Task to complete ::
In the entries that follow, how many lines include "agent"? Give the number and nothing else.

Data provided ::
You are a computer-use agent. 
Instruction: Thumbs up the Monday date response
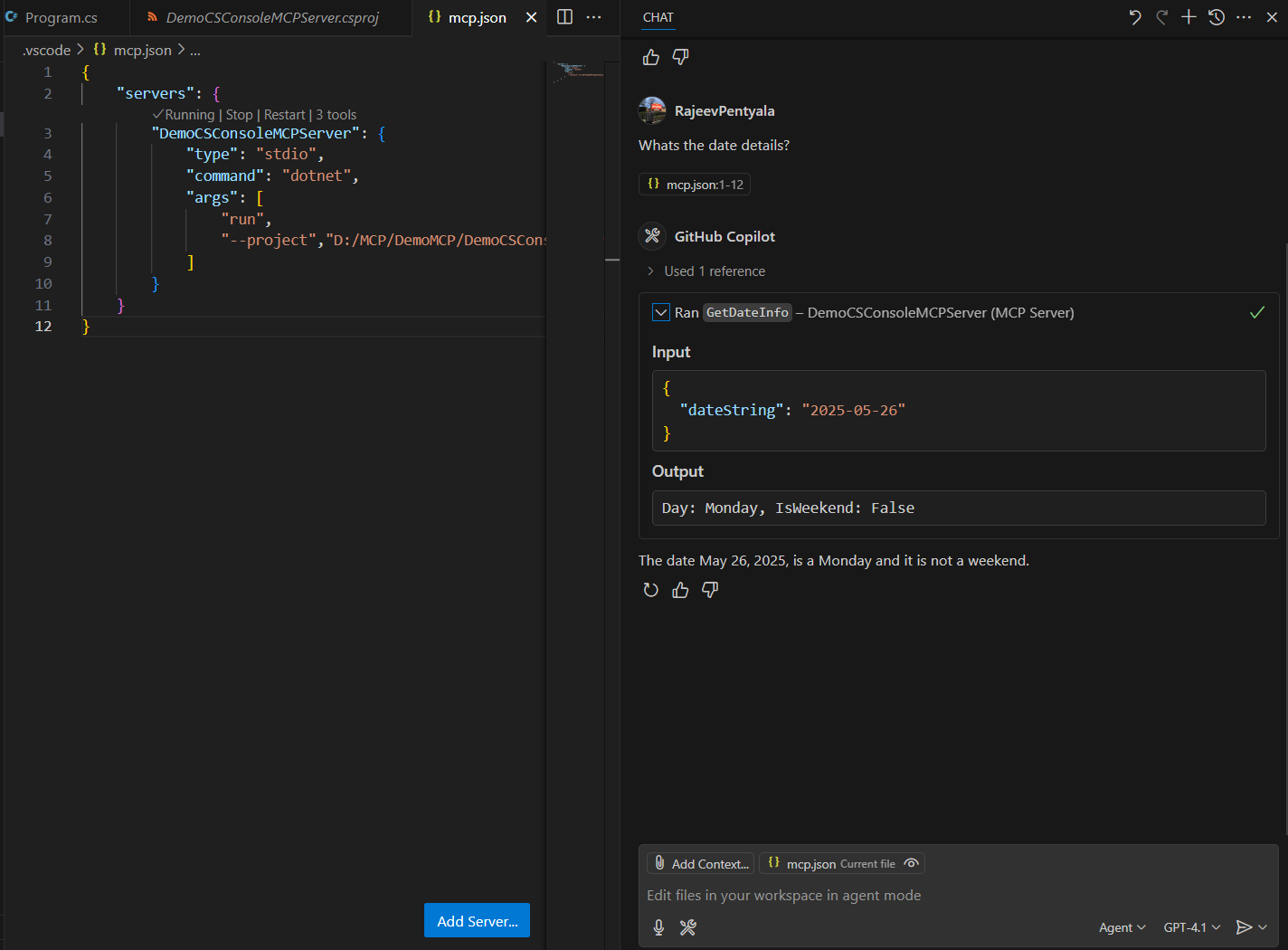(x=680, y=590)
==
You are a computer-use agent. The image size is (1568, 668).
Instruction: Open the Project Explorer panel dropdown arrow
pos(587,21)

Finished task ::
2